— The task —
Quote these lines exactly: the one that holds "Pravila Privatnosti (89, 1587)" and every line after it to the end of the material below. Skip pictures.

— Provided data —
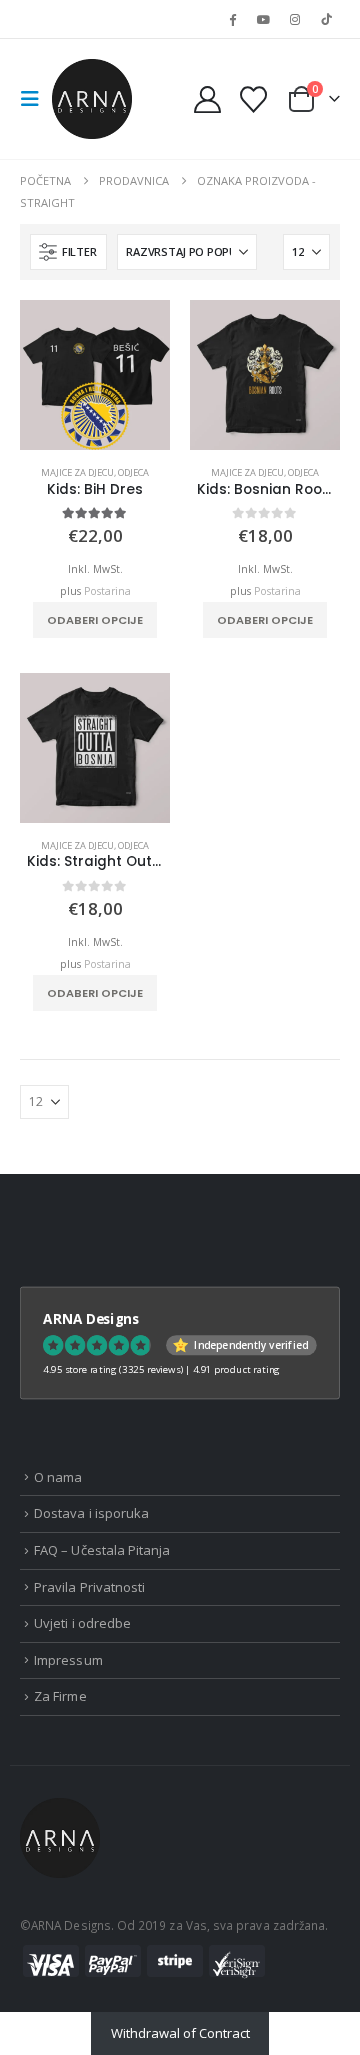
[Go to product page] (95, 375)
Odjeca (133, 472)
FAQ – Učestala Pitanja (102, 1550)
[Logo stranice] (92, 99)
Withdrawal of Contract (180, 2033)
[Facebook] (232, 19)
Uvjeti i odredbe (82, 1623)
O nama (58, 1477)
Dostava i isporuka (91, 1513)
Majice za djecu (77, 472)
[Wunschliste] (253, 99)
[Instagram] (295, 19)
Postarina (107, 591)
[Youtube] (263, 19)
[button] (36, 99)
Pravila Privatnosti (89, 1587)
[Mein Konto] (208, 99)
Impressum (68, 1660)
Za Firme (60, 1696)
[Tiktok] (326, 19)
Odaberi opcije (95, 620)
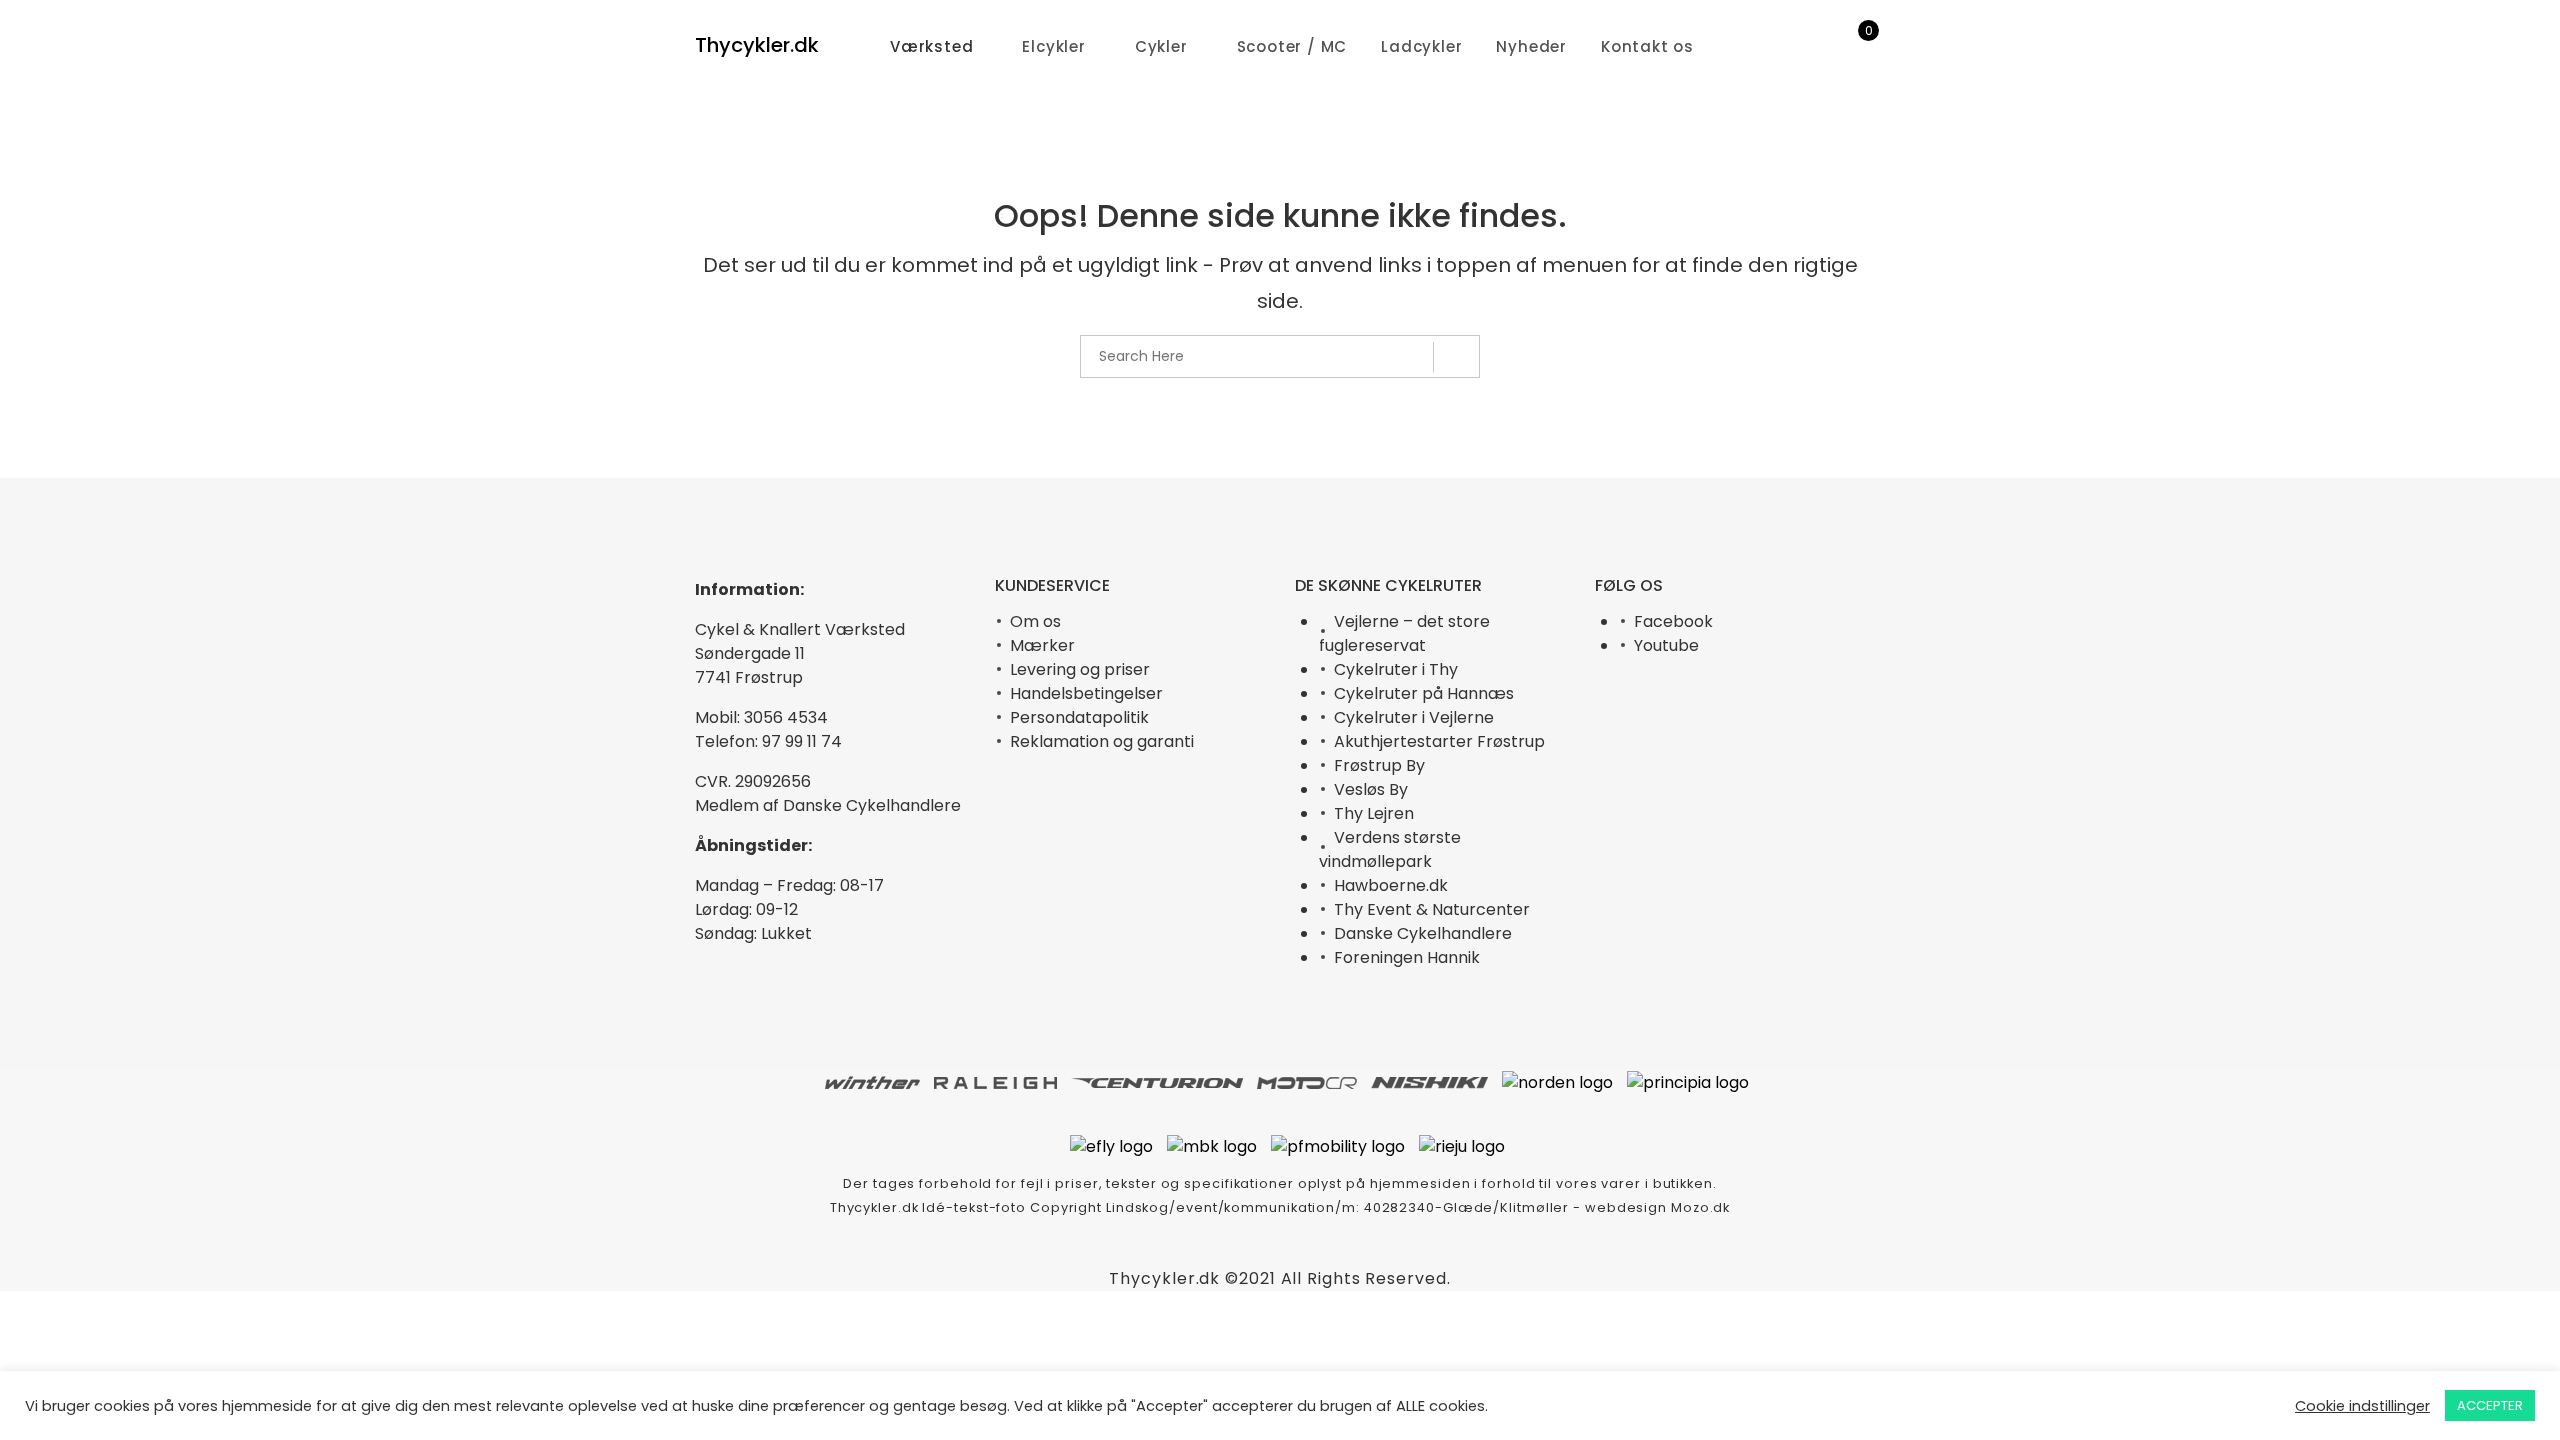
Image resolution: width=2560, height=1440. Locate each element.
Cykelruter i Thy (1396, 669)
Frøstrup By (1379, 765)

— Task answer —
Pravila Privatnosti (89, 1587)
[Mein Konto] (208, 99)
Impressum (68, 1660)
Za Firme (60, 1696)
[Tiktok] (326, 19)
Odaberi opcije (95, 620)
Image resolution: width=2560, height=1440. Locate each element.
Cykelruter i Thy (1396, 669)
Frøstrup By (1379, 765)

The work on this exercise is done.